= The problem =
Your task is to output the entries below word for word.

:::

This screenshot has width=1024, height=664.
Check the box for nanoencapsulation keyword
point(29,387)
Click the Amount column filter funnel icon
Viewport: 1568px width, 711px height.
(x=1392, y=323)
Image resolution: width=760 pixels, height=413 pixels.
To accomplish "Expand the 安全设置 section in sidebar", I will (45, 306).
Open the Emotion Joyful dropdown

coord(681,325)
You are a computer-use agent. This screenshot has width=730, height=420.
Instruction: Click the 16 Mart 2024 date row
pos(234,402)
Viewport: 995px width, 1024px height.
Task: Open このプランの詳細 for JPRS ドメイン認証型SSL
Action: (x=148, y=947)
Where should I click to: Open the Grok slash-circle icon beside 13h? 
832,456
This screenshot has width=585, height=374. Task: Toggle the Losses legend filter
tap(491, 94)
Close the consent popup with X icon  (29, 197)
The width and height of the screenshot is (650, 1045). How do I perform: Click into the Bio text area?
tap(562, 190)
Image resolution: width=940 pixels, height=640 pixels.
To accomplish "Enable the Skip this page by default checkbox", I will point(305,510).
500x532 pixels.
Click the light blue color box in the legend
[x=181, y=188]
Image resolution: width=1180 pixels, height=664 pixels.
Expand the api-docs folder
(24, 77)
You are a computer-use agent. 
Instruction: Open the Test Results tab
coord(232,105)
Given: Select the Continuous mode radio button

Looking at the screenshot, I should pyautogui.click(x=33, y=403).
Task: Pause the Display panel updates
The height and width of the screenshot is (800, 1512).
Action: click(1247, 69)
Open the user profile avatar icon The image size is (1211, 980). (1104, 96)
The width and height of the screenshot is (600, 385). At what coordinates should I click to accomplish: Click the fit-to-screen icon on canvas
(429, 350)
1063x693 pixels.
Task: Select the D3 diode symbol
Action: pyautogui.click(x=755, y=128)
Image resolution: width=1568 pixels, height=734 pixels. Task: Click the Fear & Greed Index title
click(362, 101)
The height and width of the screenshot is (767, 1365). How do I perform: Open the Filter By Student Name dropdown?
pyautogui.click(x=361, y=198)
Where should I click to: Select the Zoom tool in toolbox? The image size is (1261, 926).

:::

= Task result =
This screenshot has width=1024, height=664.
Check the box for nanoencapsulation keyword
point(29,387)
Click the Amount column filter funnel icon
Viewport: 1568px width, 711px height.
(x=1392, y=323)
Image resolution: width=760 pixels, height=413 pixels.
To accomplish "Expand the 安全设置 section in sidebar", I will (45, 306).
Open the Emotion Joyful dropdown

coord(681,325)
You are a computer-use agent. This screenshot has width=730, height=420.
Instruction: Click the 16 Mart 2024 date row
pos(234,402)
Viewport: 995px width, 1024px height.
Task: Open このプランの詳細 for JPRS ドメイン認証型SSL
Action: (x=148, y=947)
Where should I click to: Open the Grok slash-circle icon beside 13h? 
832,456
This screenshot has width=585, height=374. Task: Toggle the Losses legend filter
tap(491, 94)
Close the consent popup with X icon  (29, 197)
The width and height of the screenshot is (650, 1045). How do I perform: Click into the Bio text area?
tap(562, 190)
Image resolution: width=940 pixels, height=640 pixels.
To accomplish "Enable the Skip this page by default checkbox", I will point(305,510).
500x532 pixels.
Click the light blue color box in the legend
[x=181, y=188]
Image resolution: width=1180 pixels, height=664 pixels.
Expand the api-docs folder
(24, 77)
You are a computer-use agent. 
Instruction: Open the Test Results tab
coord(232,105)
Given: Select the Continuous mode radio button

Looking at the screenshot, I should pyautogui.click(x=33, y=403).
Task: Pause the Display panel updates
The height and width of the screenshot is (800, 1512).
Action: click(1247, 69)
Open the user profile avatar icon The image size is (1211, 980). (1104, 96)
The width and height of the screenshot is (600, 385). At what coordinates should I click to accomplish: Click the fit-to-screen icon on canvas
(429, 350)
1063x693 pixels.
Task: Select the D3 diode symbol
Action: pyautogui.click(x=755, y=128)
Image resolution: width=1568 pixels, height=734 pixels. Task: Click the Fear & Greed Index title
click(362, 101)
The height and width of the screenshot is (767, 1365). How do I perform: Open the Filter By Student Name dropdown?
pyautogui.click(x=361, y=198)
Where should I click to: Select the Zoom tool in toolbox? The image size is (1261, 926).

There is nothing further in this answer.